Material for this exercise Block Start

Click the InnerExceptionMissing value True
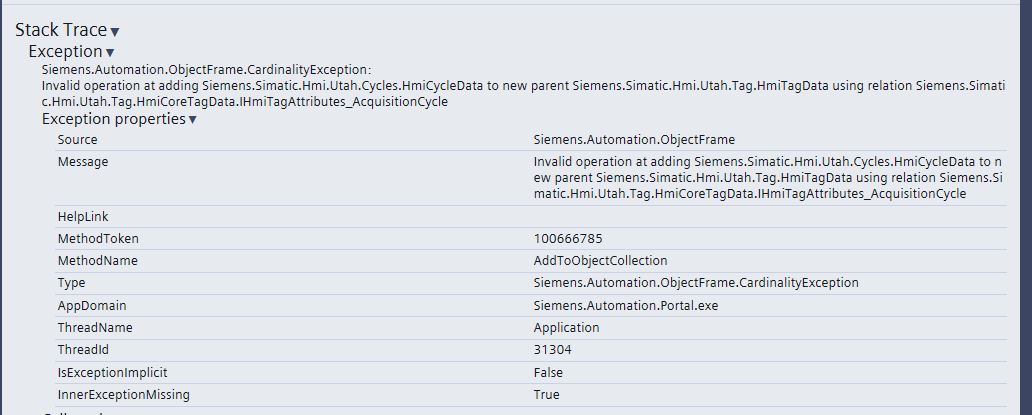click(x=546, y=394)
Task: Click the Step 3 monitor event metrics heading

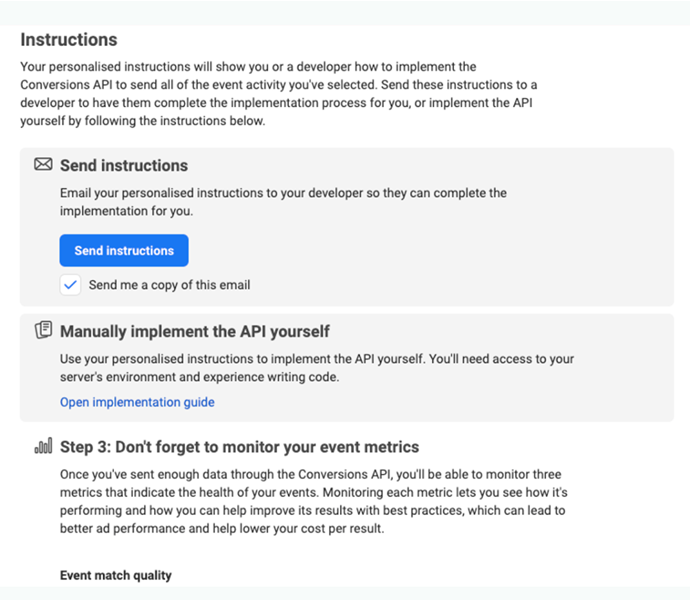Action: click(x=239, y=447)
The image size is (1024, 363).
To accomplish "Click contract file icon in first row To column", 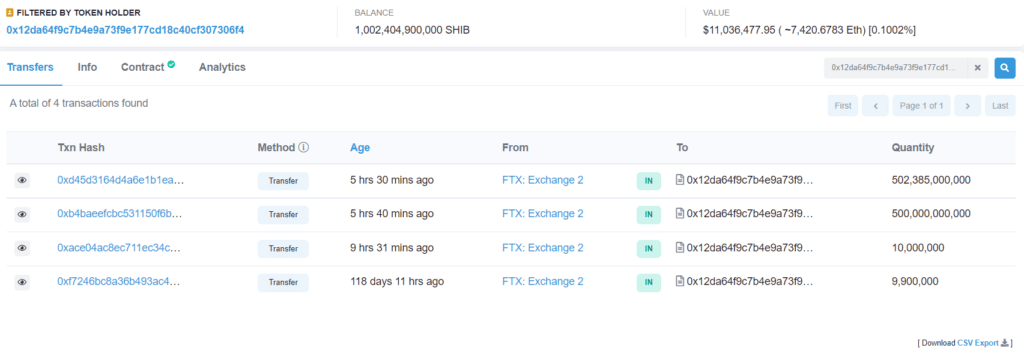I will click(680, 180).
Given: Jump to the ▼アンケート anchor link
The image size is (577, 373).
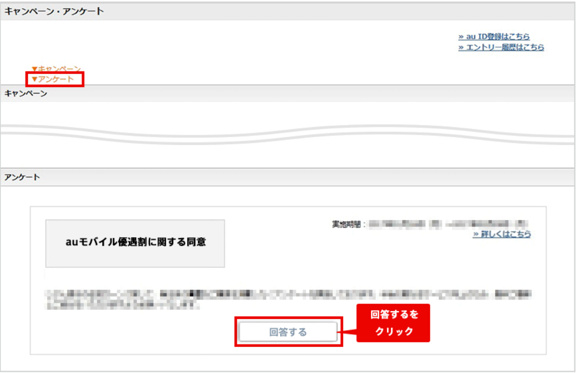Looking at the screenshot, I should coord(53,79).
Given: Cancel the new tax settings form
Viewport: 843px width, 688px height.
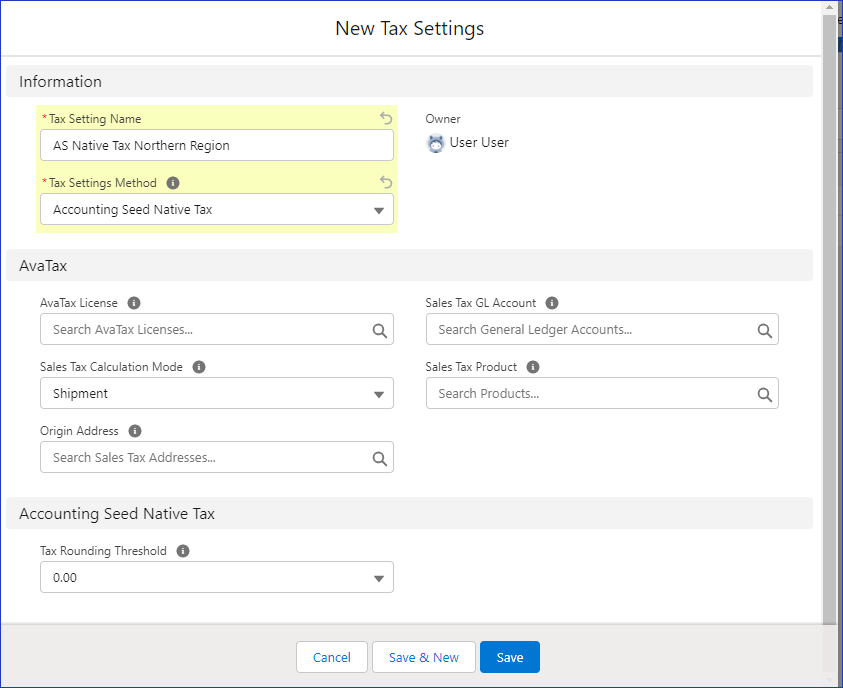Looking at the screenshot, I should tap(331, 657).
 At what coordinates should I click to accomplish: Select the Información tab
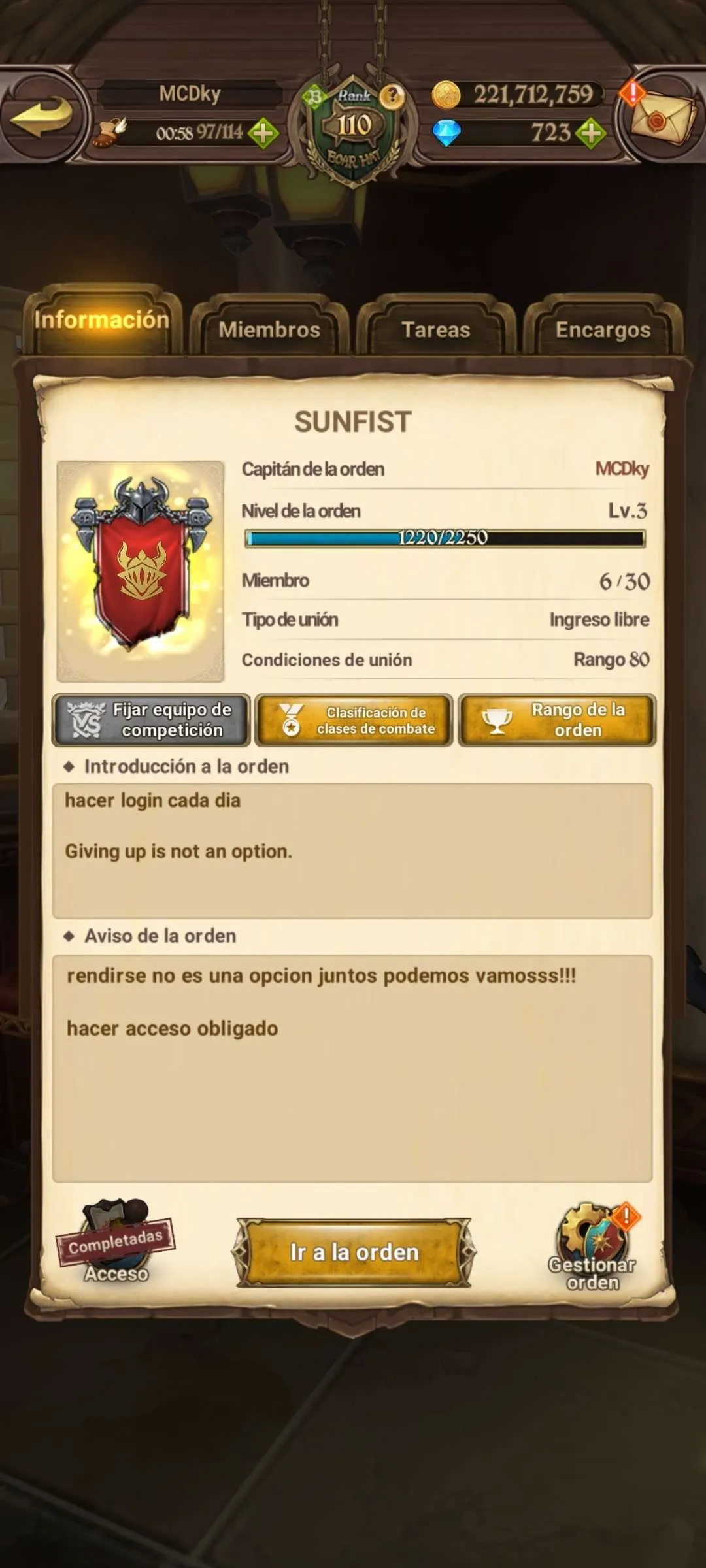point(101,320)
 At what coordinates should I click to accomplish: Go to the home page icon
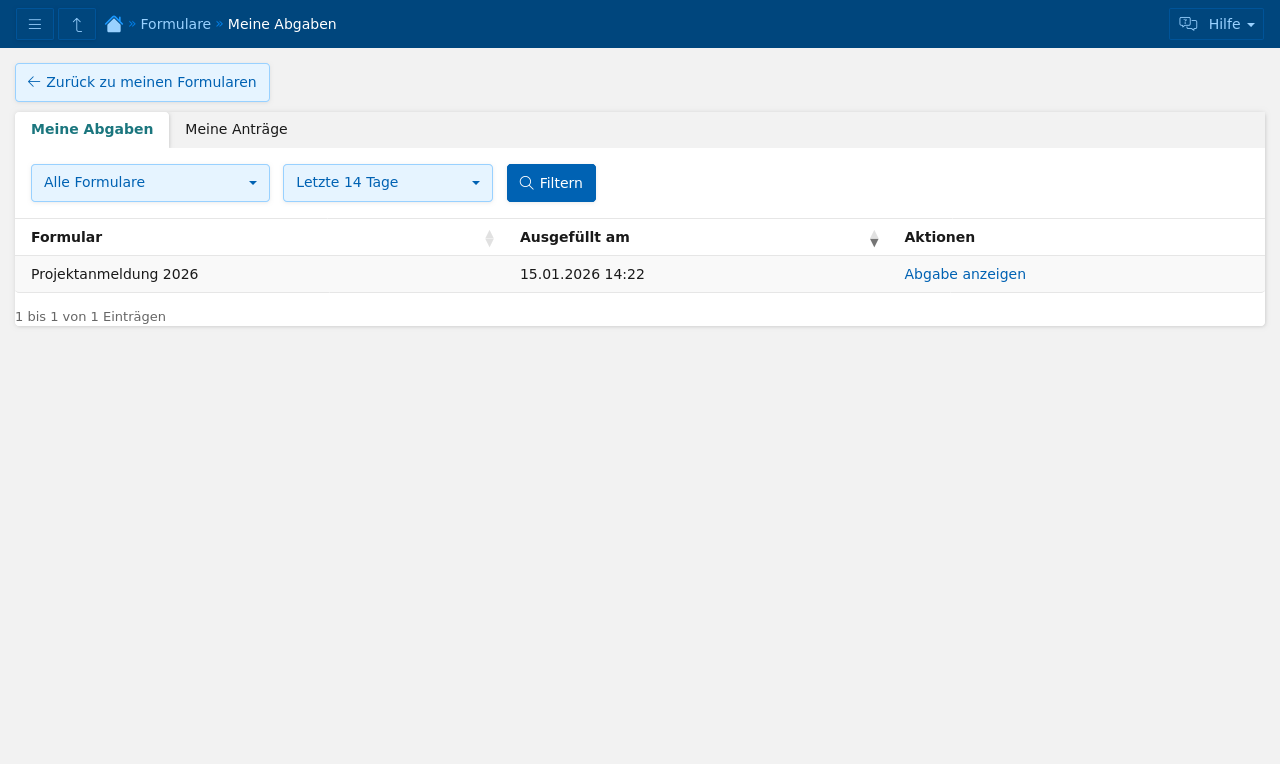click(114, 24)
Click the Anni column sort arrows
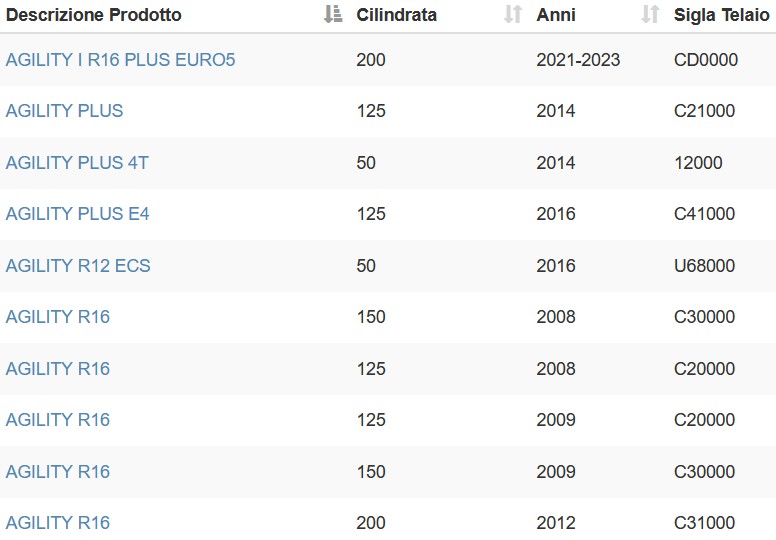 pyautogui.click(x=650, y=14)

Material for this exercise Block End

*What is required*
Begin with the line that has "Viewport: 843px width, 688px height." and continue to the last line of the entries, printing each line exactly and nothing else; include both ends and skip the pictures.

*Written answer*
Viewport: 843px width, 688px height.
Looking at the screenshot, I should tap(331, 657).
 At what coordinates should I click to accomplish: Select the Información tab
point(101,320)
 At what coordinates should I click to accomplish: Go to the home page icon
click(114, 24)
Click the Anni column sort arrows
 pyautogui.click(x=650, y=14)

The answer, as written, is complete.